(Collected data)

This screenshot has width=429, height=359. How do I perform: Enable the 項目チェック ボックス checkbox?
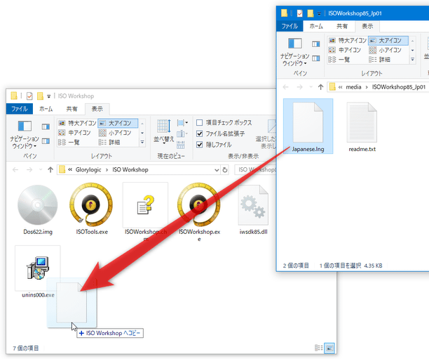pos(200,122)
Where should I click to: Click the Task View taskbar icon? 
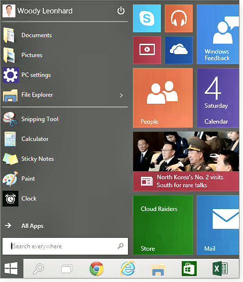point(67,269)
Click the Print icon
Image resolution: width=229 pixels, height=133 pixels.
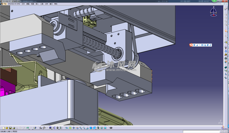(14, 128)
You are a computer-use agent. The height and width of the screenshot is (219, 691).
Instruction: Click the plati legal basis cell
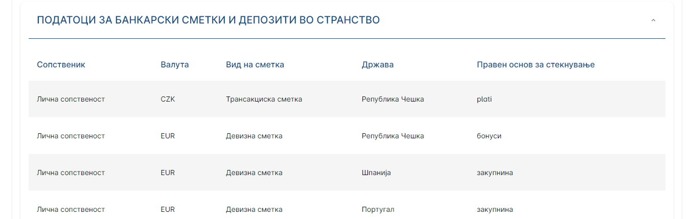(x=484, y=99)
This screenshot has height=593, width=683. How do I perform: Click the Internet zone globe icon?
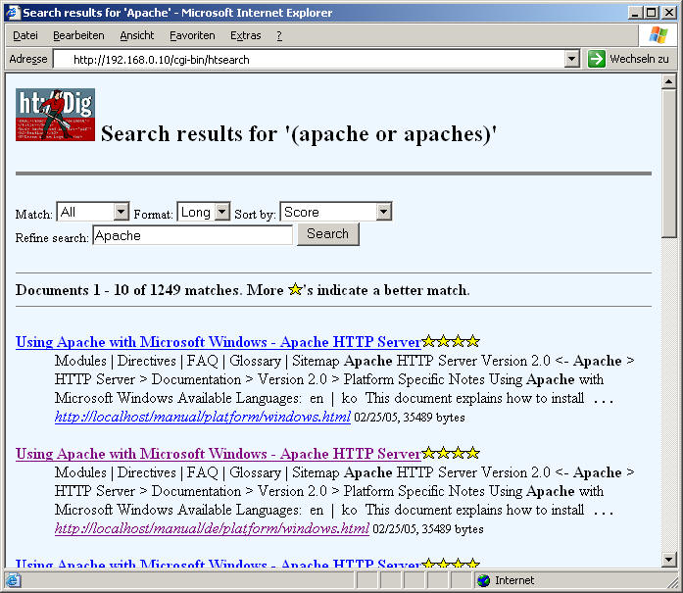(x=483, y=580)
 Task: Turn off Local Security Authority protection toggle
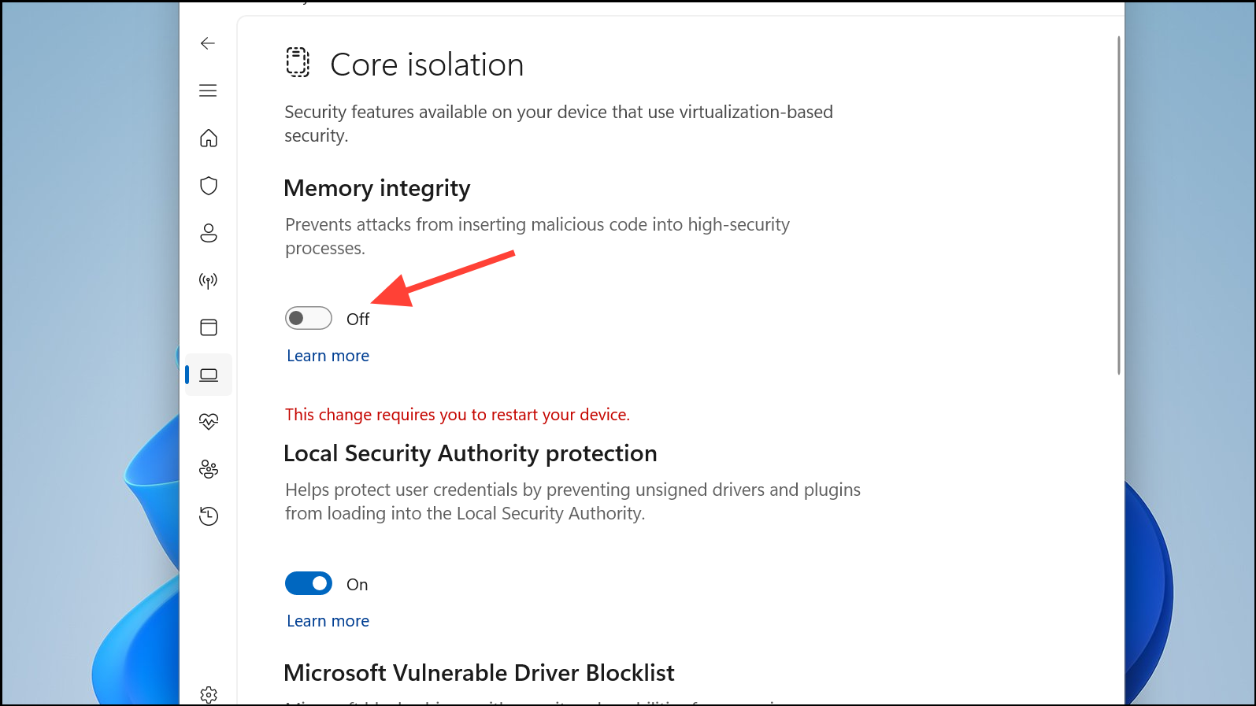[308, 583]
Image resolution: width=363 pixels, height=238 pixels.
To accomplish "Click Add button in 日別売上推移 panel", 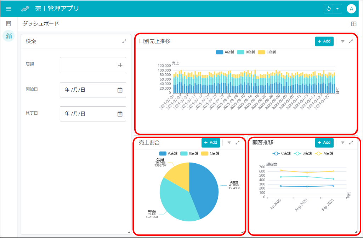I will [324, 41].
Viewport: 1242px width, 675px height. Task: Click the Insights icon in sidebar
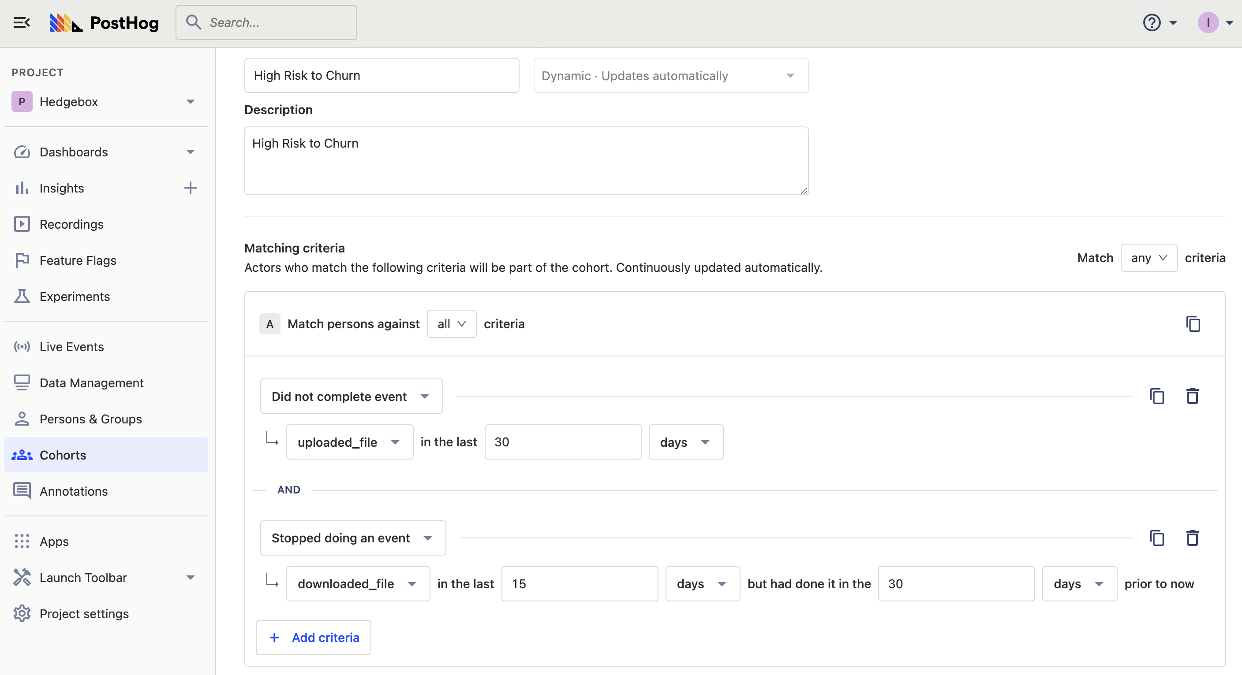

_WHAT THIS TASK INVOLVES_. In the reply, give again exactly the lines from the beginning of the entries above through the line with "Image resolution: width=363"; pictures stay out.

_SOLUTION BELOW_.
This screenshot has width=429, height=359. How do I perform: Enable the 項目チェック ボックス checkbox?
pos(200,122)
Where should I click to: Click the Task View taskbar icon? 
point(67,269)
Click the Print icon
Image resolution: width=229 pixels, height=133 pixels.
(14, 128)
You are a computer-use agent. The height and width of the screenshot is (219, 691).
Instruction: Click the plati legal basis cell
(x=484, y=99)
This screenshot has height=593, width=683. How do I perform: Click the Internet zone globe icon?
(x=483, y=580)
 Task: Turn off Local Security Authority protection toggle
[308, 583]
Image resolution: width=363 pixels, height=238 pixels.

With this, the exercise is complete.